Shih set a goal of gaining acceptance to the Van Cliburn International Piano Competition, and spent the year practicing and studying with Robert McDonald at the Peabody Conservatory. He placed in the top four in the United States; in the top 30 internationally. The next year, he was back in medical school.

Shih now focuses the bulk of his musical energy on chamber music. Over the last several years, he’s performed alongside the likes of the Pacifica Quartet, Sybarite5, and the Ying Quartet. “For someone like me, who doesn’t do it as a professional career, I really have no need in the world to play solo gigs,” he says. “The opportunity to work with world-class musicians is what inspires me and drives me.”

Lecolion Washington

Lecolion Washington

Lecolion Washington took up the bassoon in sixth grade at the urging of a band director with a love for the instrument. “Back then,” he says, “the model for teaching double reed was: Find the smartest kid in your band, stick a double reed in his hand and say, ‘good luck out there kid.’” As he grew older, though, Washington—who is African American—began noticing racial disparities in the classical musical field. “As a person of color playing classical music, I saw so few people like me,” he says. “I started to think that maybe there was something in [this music] that wasn’t meant for people like me.”

After graduating from the University of Texas at Austin, Washington went on to the Manhattan School of Music before landing in Memphis, a city “where everyone partakes in live music in some way, shape, or form.” In 1999, he and his wife, the Swedish clarinetist Carina Nyberg-Washington, founded PRIZM Ensemble, a mixed instrumentation chamber group “out of [a desire] to say that classical music is something that can be for everyone.”

In the years since, he’s gradually expanded the ensemble’s reach and offerings, which now include an educational outreach program, summer camp, and international festival.

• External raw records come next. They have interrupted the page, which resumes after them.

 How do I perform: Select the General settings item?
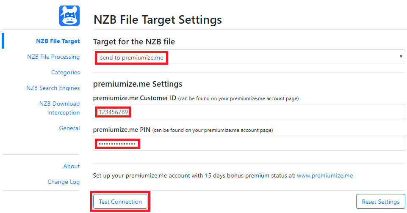[x=69, y=128]
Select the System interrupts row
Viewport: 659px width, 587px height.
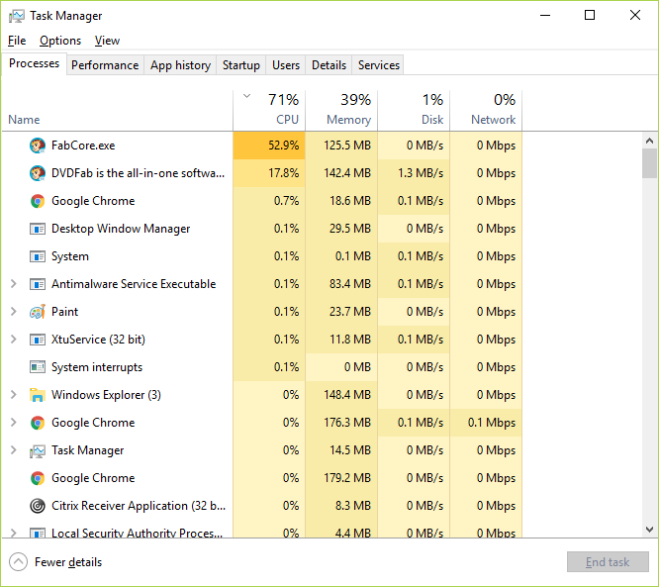[97, 367]
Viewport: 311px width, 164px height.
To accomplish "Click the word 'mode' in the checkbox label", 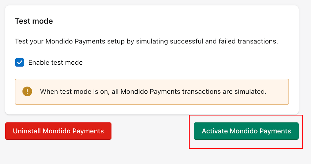I will click(x=74, y=62).
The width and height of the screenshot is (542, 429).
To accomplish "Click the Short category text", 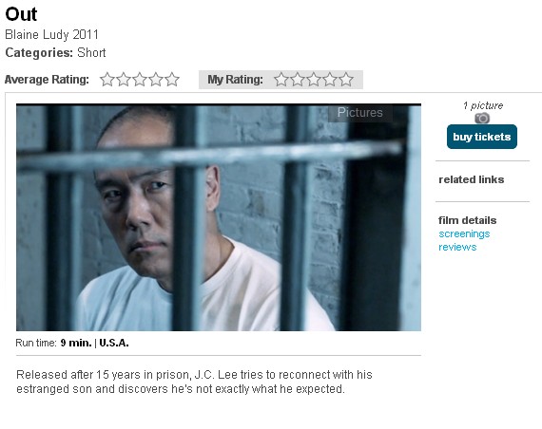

And just last month, he left his position at the University of Memphis to focus on his community engagement work in Memphis full-time.

Washington remains enthusiastic about the power of classical music to instigate positive change in communities. “People will say: I’ve never really heard classical music, and I don’t know much about it,” he says. “It’s a great opportunity to engage in conversations.”

He adds: “Maybe [PRIZM] won’t end up only playing the top 100 classical pieces every year. Maybe we’ll end up playing works with social justice components, by new composers. Half the world is women, so maybe half our pieces should be by women. If there’s no diversity in our music, we need to work to hold ourselves accountable—to make sure we’re shifting the paradigm.”